Tigersprung der Film
Der Film:
Ernst Berliner war jüdischer Bahnradmanager aus Köln-Ehrenfeld. Nachdem er den 2. Weltkrieg versteckt in Zaandam in den Niederlanden überlebte und nach Florida auswanderte, kehrte er 1966 nach Köln zurück, um die Mörder seines Freundes, des Fliegerweltmeisters
Albert Richter
zu finden. Die Kölner Staatsanwaltschaft war nicht daran interessiert, den Fall aufzuklären.
Albert Richter, Fliegerweltmeister von 1932 und mehrfacher Deutscher Meister, war Anfang 1940, beim Versuch Deutschland in Richtung Schweiz zu verlassen, verraten und im Gestapo Gefängnis Lörrach ermordet worden. Er hatte sich zuvor stets geweigert, den Kontakt zu seinem jüdischen Manager abzubrechen, den Hitlergruß zu entrichten oder während seiner Rennen Hakenkreuz-Trikots zu tragen. Die Kölner Staatsanwaltschaft will 1966 kein Verfahren zur Aufklärung des Geschehens eröffnen.
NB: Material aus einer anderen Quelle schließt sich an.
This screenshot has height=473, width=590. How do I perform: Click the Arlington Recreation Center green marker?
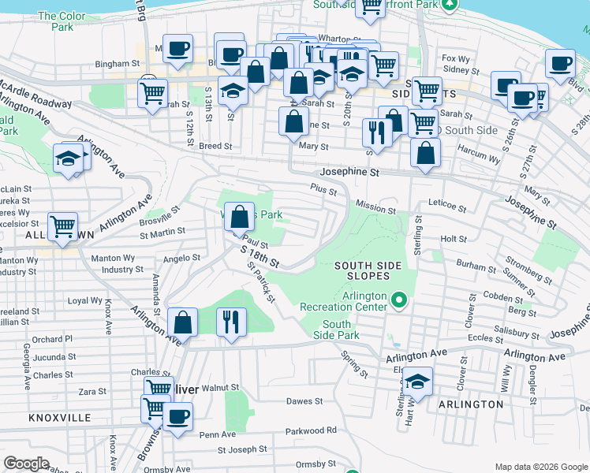(x=399, y=300)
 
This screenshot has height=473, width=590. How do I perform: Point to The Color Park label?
(x=57, y=20)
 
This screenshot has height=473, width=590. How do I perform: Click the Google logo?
(x=27, y=464)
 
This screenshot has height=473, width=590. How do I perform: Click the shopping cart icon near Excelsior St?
(x=62, y=227)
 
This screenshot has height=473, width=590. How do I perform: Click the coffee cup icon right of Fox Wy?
(x=561, y=64)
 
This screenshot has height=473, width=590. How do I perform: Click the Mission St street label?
(x=375, y=210)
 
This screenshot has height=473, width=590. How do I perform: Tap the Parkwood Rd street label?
(x=311, y=430)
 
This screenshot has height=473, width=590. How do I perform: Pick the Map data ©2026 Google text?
(x=541, y=466)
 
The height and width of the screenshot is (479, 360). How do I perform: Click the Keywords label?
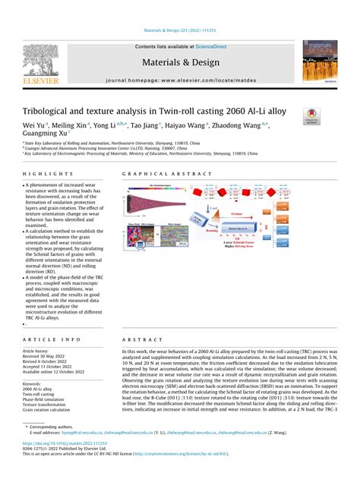click(34, 383)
Wichtige Zeugenaussagen werden nicht berücksichtigt, eine Autopsie wird nicht durchgeführt.
Erst nach intensiven Eingaben einzelner Radsportspezialisten und langer Diskussion wurde das Kölner Velodrom Mitte der Neunzigerjahre in Albert-Richter-Bahn getauft. Der Streit um die Benennung zeigt, dass der Nazi Ausspruch: "der Name Albert Richter möge auf ewig aus unseren Reihen gelöscht sein!" noch weit in die Bundesrepublik Deutschland hineingewirkt hat.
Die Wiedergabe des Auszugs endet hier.